You need to design a batch-first data pipeline that ensures data quality before data reaches curated analytics tables. The company wants a practical solution that improves trust in analysis without introducing a complex streaming stack.
Scale Requirements
- Sources: Salesforce CSV exports, PostgreSQL transactional DB, Stripe API extracts
- Volume: 250 GB/day raw data, ~120 million rows/day across all sources
- Batch frequency: Hourly ingestion for operational data, nightly full reconciliation
- Latency target: Source to analytics-ready tables within 60 minutes for hourly loads
- Retention: 2 years raw data in object storage, 5 years curated warehouse data
- Data quality SLA: 99.5% of scheduled pipeline runs complete with all critical checks passing
Requirements
- Design ingestion and transformation pipelines for structured batch data from files, databases, and APIs.
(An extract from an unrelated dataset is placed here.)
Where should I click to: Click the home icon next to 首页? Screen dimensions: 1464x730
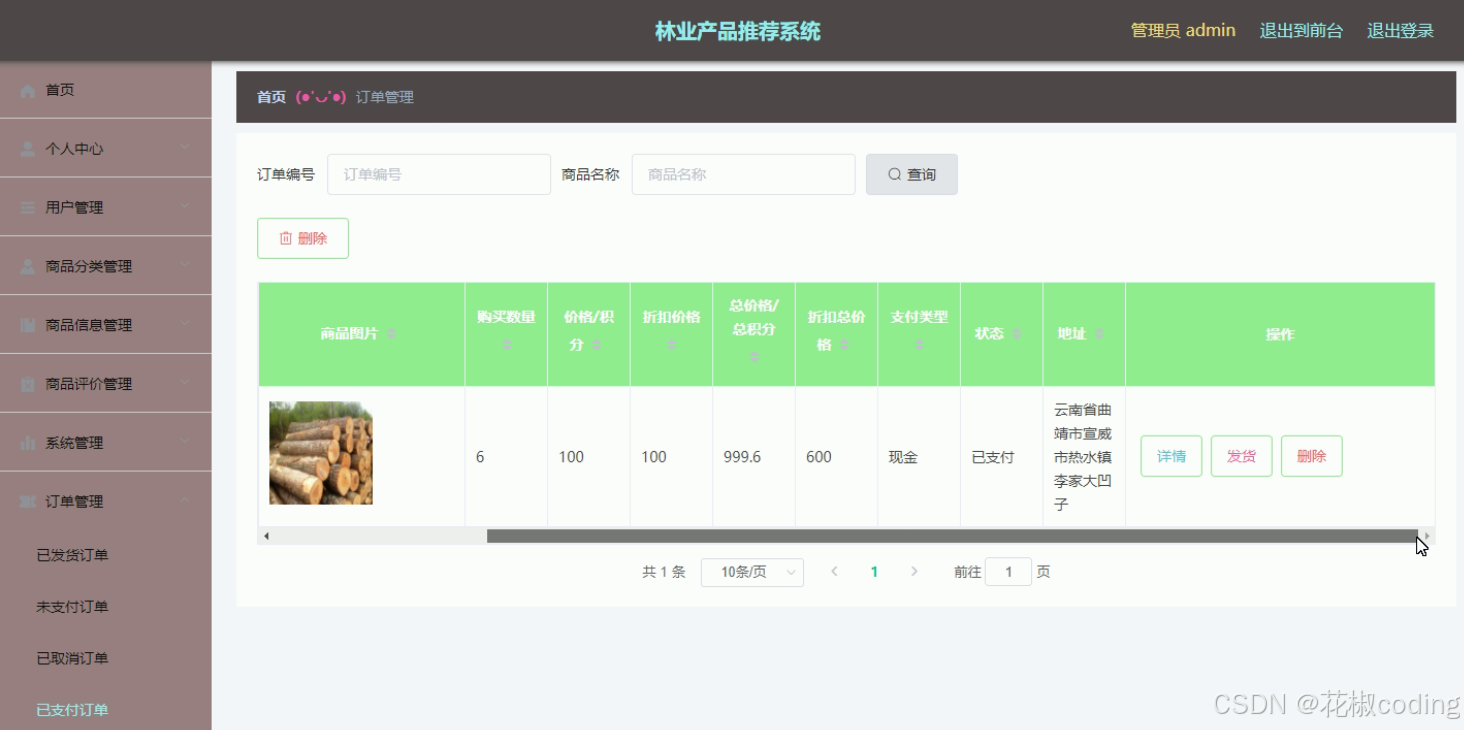[26, 89]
- Implement data quality checks for schema validation, null thresholds, uniqueness, referential integrity, freshness, and reconciliation against source counts.
- Prevent bad data from reaching curated tables; define quarantine and reprocessing flows.
- Support idempotent reruns, backfills for historical partitions, and dependency management across datasets.
- Expose data quality results to analysts and on-call engineers with clear pass/fail status.
- Define monitoring, alerting, and failure recovery for ingestion, transformation, and validation stages.
Constraints
- Existing stack is AWS + Snowflake; prefer managed services and SQL/Python tooling already familiar to data engineers.
- Team size is 3 data engineers, so operational complexity must stay low.
- Budget for incremental infrastructure is limited to $15K/month.
- SOC 2 controls require auditability of pipeline runs, validation outcomes, and manual overrides.